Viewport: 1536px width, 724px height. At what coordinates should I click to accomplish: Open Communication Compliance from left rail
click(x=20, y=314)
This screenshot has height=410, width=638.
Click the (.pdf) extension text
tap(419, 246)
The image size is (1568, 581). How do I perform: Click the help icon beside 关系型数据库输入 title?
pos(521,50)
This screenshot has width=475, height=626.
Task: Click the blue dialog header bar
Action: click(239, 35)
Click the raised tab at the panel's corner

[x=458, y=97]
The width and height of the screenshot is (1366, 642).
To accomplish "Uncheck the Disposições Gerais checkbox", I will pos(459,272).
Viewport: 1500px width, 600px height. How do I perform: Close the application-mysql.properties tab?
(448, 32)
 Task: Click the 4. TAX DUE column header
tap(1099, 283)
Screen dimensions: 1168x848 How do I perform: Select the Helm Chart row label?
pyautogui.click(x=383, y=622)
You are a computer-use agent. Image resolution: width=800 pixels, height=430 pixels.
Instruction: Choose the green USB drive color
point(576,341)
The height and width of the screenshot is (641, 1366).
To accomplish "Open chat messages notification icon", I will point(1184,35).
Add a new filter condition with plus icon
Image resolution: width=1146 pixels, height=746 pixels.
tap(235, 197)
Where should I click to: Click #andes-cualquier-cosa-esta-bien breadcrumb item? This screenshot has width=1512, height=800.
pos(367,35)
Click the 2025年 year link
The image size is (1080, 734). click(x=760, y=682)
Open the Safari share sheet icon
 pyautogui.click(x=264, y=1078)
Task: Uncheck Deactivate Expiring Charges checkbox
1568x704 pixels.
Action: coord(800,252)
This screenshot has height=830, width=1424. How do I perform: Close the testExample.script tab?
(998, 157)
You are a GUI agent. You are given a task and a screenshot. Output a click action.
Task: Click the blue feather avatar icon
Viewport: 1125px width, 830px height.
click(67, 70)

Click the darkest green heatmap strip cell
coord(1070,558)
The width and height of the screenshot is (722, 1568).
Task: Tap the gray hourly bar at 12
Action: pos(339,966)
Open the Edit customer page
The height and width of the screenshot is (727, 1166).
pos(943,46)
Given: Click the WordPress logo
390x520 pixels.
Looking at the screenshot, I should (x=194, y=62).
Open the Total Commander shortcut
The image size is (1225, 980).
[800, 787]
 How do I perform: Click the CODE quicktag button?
══════
▸ Set exercise
Repeat the lines again, starting with the line that contains "Open the Safari share sheet icon" and going on through the last of the lines.

▸ Response for this exercise
Open the Safari share sheet icon
 pyautogui.click(x=264, y=1078)
Task: Uncheck Deactivate Expiring Charges checkbox
1568x704 pixels.
Action: coord(800,252)
This screenshot has height=830, width=1424. How do I perform: Close the testExample.script tab?
(998, 157)
You are a GUI agent. You are given a task and a screenshot. Output a click action.
Task: Click the blue feather avatar icon
Viewport: 1125px width, 830px height.
click(67, 70)

Click the darkest green heatmap strip cell
coord(1070,558)
The width and height of the screenshot is (722, 1568).
Task: Tap the gray hourly bar at 12
Action: pos(339,966)
Open the Edit customer page
The height and width of the screenshot is (727, 1166).
pos(943,46)
Given: Click the WordPress logo
390x520 pixels.
Looking at the screenshot, I should (x=194, y=62).
Open the Total Commander shortcut
The image size is (1225, 980).
[800, 787]
 How do I perform: Click the CODE quicktag button?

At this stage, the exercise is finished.